I’m not any better. I have the same infrastructure as a washing machine. I stand over the hard working appliance that provides a certain level of functionality and effectiveness, and all it does is sit there and hum. My brain gives me the same bumbling treatment. It’s best said that I should just live in a one room house so I can find missing items easier. When I can’t locate something, you want to put enough distance as you can between yourself and the growling that occurs. A person of any intelligence looking for a robe should really hang that robe in the closet and keep it there for the next time she needs it. There have been times I thought we were having an earth trembler when my cell phone was vibrating and I totally forgot it was in my hand. Then there’s my car, where I parked my car, what color my car is, or did I even take my car. Leave me for long periods without glasses and supervision and I’ll be ramming my toes into furniture and frying chicken in apple cider vinegar. Everything has become an optical delusion and I should wear stringed spectacles and bubble wrap. I should already be dead from things in my past. Jarts. Second hand smoke. Drinking water from the garden hose. The 1970 Goose Lake Music Festival.

Yesterday I was on the freeway heading to a specific location for the first time. And since my cranial area often accompanies thoughts other than paying close attention to what I’m doing, I had to swiftly scoot over three lanes to make my exit. It took passing that exit and snarling “Oh shag me” as I contemplated almost getting killed along with my next move. I got lost within this one mile radius and was ready to call the cops to come escort me back. For a minute there, I thought I was in a Metromaze at the county fair.

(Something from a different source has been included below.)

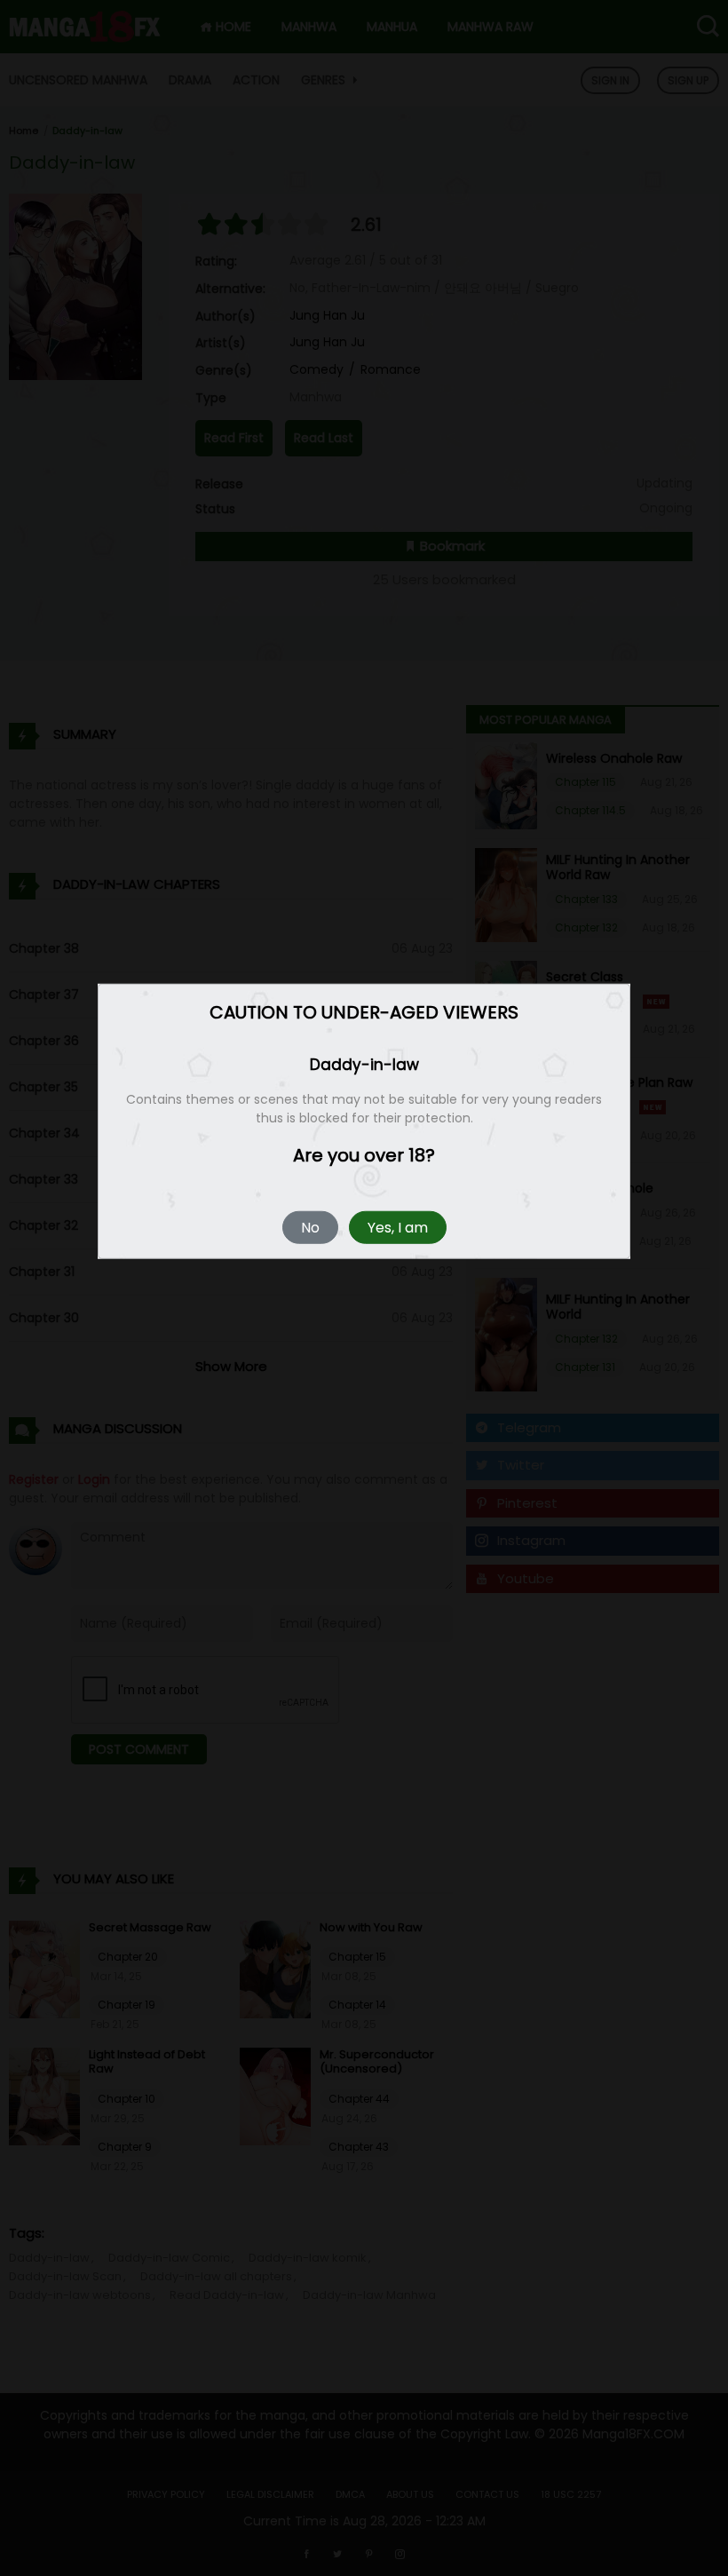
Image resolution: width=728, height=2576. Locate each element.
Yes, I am (398, 1227)
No (310, 1227)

I also admit to the time I simmered a chicken carcass all afternoon, grabbed a colander, and poured the entire pot of hot goodness down the sink. A coupla cans of Campbell’s aren’t nearly as satisfying. The sad part of diminishing brain matter is that I have gums that are receding as well. But after watching a slew of crime dramas, I’ve come to the realization that rapists only prey on women who wear matching bra and panties, and don’t have skin tags. I feel so much safer now.

Our brains spin impotently when trying to focus and find things. So surely my mate and I don’t need to duke things out over our shortcomings. We are fairly equal in these two categories because there’s simply no hope for either of us. I just hope my man doesn’t mistake the front door with the bathroom door when he’s naked. Author Robert Brault quoted, “What we find in a soulmate is not something wild to tame, but something wild to run with.” I’m glad I’m running with a stallion. I’ll always be his helpmate when he needs me to lead him back to the barn.